**Required tasks:**
1/ Copy the portion of the Optimism exploit article that runs from "How It Happened" up to and including "pools of assets.", word for word.
2/ According to the Optimism exploit article, what had Wintermute not yet deployed to its address on Optimism when the tokens arrived?
3/ Continue the Optimism exploit article past its final sentence.

A wallet containing 20M OP, the governance tokens of Ethereum Layer 2 scaling solution Optimism, has been exploited.
The exploit was disclosed by the Optimism Foundation on Twitter.
How It Happened
The foundation employed Wintermute, a market maker, to provide initial liquidity for OP. Deeper liquidity means less volatility, and so Optimism loaned Wintermute the 20M OP as part of a deal to smooth the launch of the OP token.
Wintermute confirmed that it had received two test deposits to its Optimism wallet, after which the Optimism Foundation sent the full 20M OP tokens. At this point, Wintermute discovered that they couldn’t actually retrieve the tokens, because the market maker hadn’t yet deployed what’s called a Gnosis Safe to their address on Optimism.
A Gnosis Safe is a smart contract which acts as a multi-signature wallet that requires approval from multiple parties in order to make transactions. They are routinely used as a security measure by VCs and DeFi protocols to decentralize control of large pools of assets.
It doesn’t necessarily work across chains. “Having control over mainnet Safe doesn’t guarantee control on other EVM compatible chains (unlike ordinary wallets),” Wintermute explained in a message to the Optimism community on the Layer 2’s forum.
Essentially, Wintermute wasn’t able to easily access the 20M OP. The company was planning to perform a highly technical operation to get the tokens back, but were beaten to the punch by the as yet unknown attacker.
In the wake of the error, Kain Warwick, the founder of Synthetix, a synthetic asset protocol, emphasized what he thinks people need to do to truly test transactions.

**Material shown:**
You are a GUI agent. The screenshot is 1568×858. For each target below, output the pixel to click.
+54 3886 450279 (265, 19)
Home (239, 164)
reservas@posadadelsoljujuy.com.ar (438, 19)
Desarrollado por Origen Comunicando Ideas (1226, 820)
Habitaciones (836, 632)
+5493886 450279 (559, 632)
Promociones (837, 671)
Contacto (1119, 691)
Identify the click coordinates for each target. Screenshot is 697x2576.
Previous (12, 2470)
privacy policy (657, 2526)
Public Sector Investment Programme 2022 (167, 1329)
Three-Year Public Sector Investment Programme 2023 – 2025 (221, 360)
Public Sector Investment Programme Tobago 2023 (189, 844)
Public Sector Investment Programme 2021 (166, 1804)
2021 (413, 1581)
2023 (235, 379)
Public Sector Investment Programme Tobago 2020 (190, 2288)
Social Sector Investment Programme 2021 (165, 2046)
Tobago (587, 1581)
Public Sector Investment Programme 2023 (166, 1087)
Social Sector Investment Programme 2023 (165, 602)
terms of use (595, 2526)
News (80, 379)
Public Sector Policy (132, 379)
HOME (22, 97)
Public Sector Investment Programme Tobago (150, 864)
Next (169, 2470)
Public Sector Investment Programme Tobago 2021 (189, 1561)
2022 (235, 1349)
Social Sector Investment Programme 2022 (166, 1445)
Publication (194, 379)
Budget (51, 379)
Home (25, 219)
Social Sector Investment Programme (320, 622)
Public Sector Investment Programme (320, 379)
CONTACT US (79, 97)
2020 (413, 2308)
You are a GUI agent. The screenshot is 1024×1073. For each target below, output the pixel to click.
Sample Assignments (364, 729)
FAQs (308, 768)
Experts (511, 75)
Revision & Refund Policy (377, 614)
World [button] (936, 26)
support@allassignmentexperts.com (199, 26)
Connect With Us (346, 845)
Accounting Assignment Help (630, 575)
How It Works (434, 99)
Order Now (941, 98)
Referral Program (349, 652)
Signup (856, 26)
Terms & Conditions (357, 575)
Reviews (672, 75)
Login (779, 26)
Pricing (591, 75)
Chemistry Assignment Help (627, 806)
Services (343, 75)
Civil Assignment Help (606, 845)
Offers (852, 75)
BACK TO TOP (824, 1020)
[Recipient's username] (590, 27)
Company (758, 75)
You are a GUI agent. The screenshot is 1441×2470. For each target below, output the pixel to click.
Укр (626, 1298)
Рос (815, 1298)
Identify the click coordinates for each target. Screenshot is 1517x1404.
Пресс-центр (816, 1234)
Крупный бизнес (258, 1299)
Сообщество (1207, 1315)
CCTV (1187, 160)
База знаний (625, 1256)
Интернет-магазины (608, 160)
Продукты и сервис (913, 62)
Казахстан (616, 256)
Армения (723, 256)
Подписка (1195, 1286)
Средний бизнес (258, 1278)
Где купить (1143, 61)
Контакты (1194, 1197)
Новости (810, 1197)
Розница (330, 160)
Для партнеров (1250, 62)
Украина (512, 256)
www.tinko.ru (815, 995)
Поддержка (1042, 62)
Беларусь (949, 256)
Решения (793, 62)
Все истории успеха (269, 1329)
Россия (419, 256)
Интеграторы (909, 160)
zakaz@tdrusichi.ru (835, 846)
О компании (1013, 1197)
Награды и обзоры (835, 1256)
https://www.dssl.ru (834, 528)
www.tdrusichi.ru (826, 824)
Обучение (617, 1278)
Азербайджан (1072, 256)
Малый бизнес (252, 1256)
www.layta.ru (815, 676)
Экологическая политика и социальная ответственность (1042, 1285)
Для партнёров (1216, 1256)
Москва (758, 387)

**Answer list:**
1/
How It Happened
The foundation employed Wintermute, a market maker, to provide initial liquidity for OP. Deeper liquidity means less volatility, and so Optimism loaned Wintermute the 20M OP as part of a deal to smooth the launch of the OP token.
Wintermute confirmed that it had received two test deposits to its Optimism wallet, after which the Optimism Foundation sent the full 20M OP tokens. At this point, Wintermute discovered that they couldn’t actually retrieve the tokens, because the market maker hadn’t yet deployed what’s called a Gnosis Safe to their address on Optimism.
A Gnosis Safe is a smart contract which acts as a multi-signature wallet that requires approval from multiple parties in order to make transactions. They are routinely used as a security measure by VCs and DeFi protocols to decentralize control of large pools of assets.

2/ A Gnosis Safe.

3/
Warwick added that the correct way to test a transaction is to make sure you can move the tokens, not just receive them.
Wintermute Takes Responsibility
Wintermute is unequivocally taking the blame for the exploit. “We want to make one thing clear – the initial error is 100% Wintermute’s fault,” the market maker wrote later in its forum post.
To make amends, Wintermute has also committed to buy an equivalent amount of OP tokens whenever the attacker sells them, and has already done so for the first million tokens.
The hacker’s address still holds 19M OP as of June 8 after selling 1M of the tokens for 720.7 ETH. At the June 8 price of $0.84, the hacker stands to net $16.8M, though it remains to be seen whether the attacker will sell all the tokens.
The hacker may not be selling OP because of the dramatic slippage offloading 19M of the tokens incurs — nearly all the value would be lost if the attacker tried to sell all the OP at once since the total liquidity in Uniswap’s OP-WETH pool is only $4.1M.
The OP tokens in question came from the Partner Fund, which was allocated 5.4% of the total token supply with the mandate of growing the Optimism ecosystem.